What were the odds that two British films would attempt to grapple with the events of Dunkirk in 2017? Pitted against Nolan's juggernaut, Their Finest is the slighter, cheerier of the pair, but there's more to this meta-comedy than a top-line summary – it's set in the war! Lots of Blitz spirit! With Bill Nighy! – would suggest. Directed by Lone Scherfig (responsible for An Education, The Riot Club and One Day), Their Finest tells the story of a group of filmmakers struggling to boost morale during the Blitz. Gemma Arterton plays a writer tasked with making so-called 'women's films' (or, in the War Office slang, 'slop'). It's nostalgic with an edge, shot through with a subtle '40s feminism.
Yes, it falls neatly into the 'based on a true story' box that plays so calculatedly with Oscar voters, but Lion has too much heart to feel cynical. It's based on A Long Way Home, Saroo Brierley's adoption memoir, and sees Dev Patel play an adult Saroo embarking on an obsessive search for his Indian birth family using Google Earth, more than two decades after being separated from them as a child. As his adoptive mother, a bubble-permed Nicole Kidman has some incredibly moving scenes, but most memorable of all is the then-six-year-old Sunny Pawar, who plays the young Saroo in the film's opening scenes.

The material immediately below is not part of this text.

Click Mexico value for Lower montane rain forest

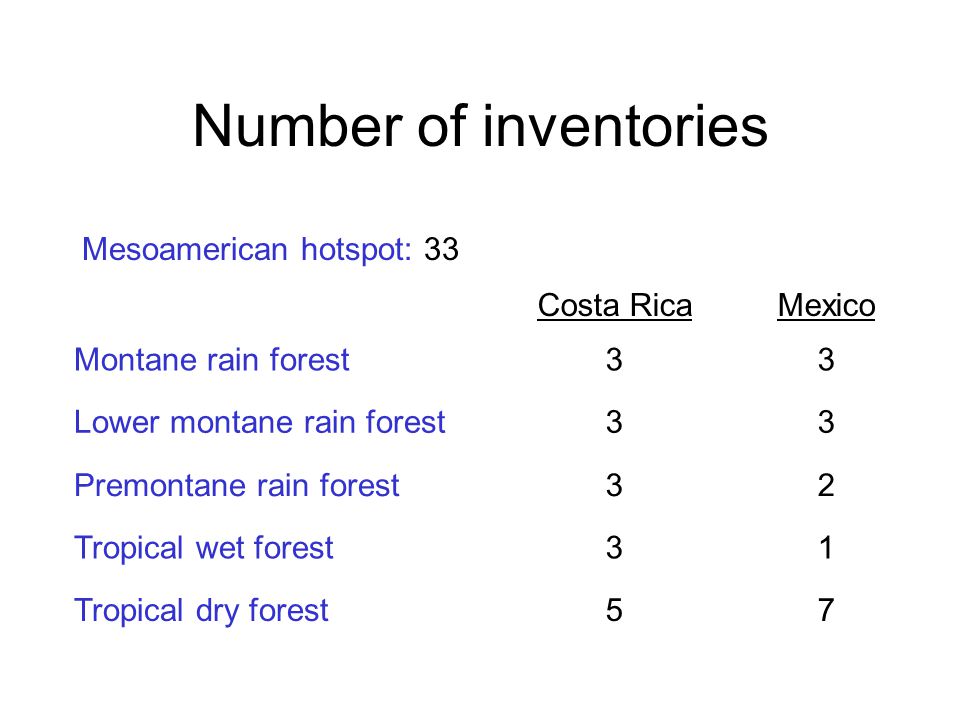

The events surrounding the assassination of President John F. Kennedy have been played out on screen before, but Chilean director Pablo Larrain has chosen to retell this American tragedy through the eyes of his First Lady, Jackie. An immaculately dressed Natalie Portman gives a poised and moving performance (that East Coast high society accent is uncanny) which earned her a second clutch of awards nominations back in January. Taking place in the days leading up to the President's funeral, Jackie is far more surreal and painterly than your typical all-American biopic.
20th Century Women
20th Century Women is director Mike Mills' love letter to the women who raised him. The 'women' of the title are the perfectly cast Annette Bening, Greta Gerwig and Elle Fanning, just spanning three almost-generations. Set in '70s Santa Barbara, Bening plays a hippyish single mother who, wanting to properly raise her teenage son (Lucas Jade Zumann), asks for help from a twenty-something cancer survivor (Gerwig) and his childhood friend (Fanning). If it's eluded you so far, watch it ahead of the 2018 release of Gerwig's coming-of-age tale and directorial debut, Lady Bird.
Star Wars: The Last Jedi
Yes, it's yet to be released, but we just know that Episode VIII will merit a spot in every 'best of' list. After successfully re-booting one of the best-loved franchises of all time for Star Wars: The Force Awakens, JJ Abrams has passed over the Falcon controls to director Rian Johnson for The Last Jedi. If the vaguest of hints dropped by cast and crew are to be believed, this next installment looks set to have a bleaker feel than its predecessor (so far, so Empire Strikes Back), while the death of Carrie Fisher will cast a long, sad shadow over proceedings. We're hoping for more hints as to Rey's parentage, more shampoo-ad flourishes from Adam Driver's Kylo Ren and more screen time for Oscar Isaac. Because, Oscar Isaac.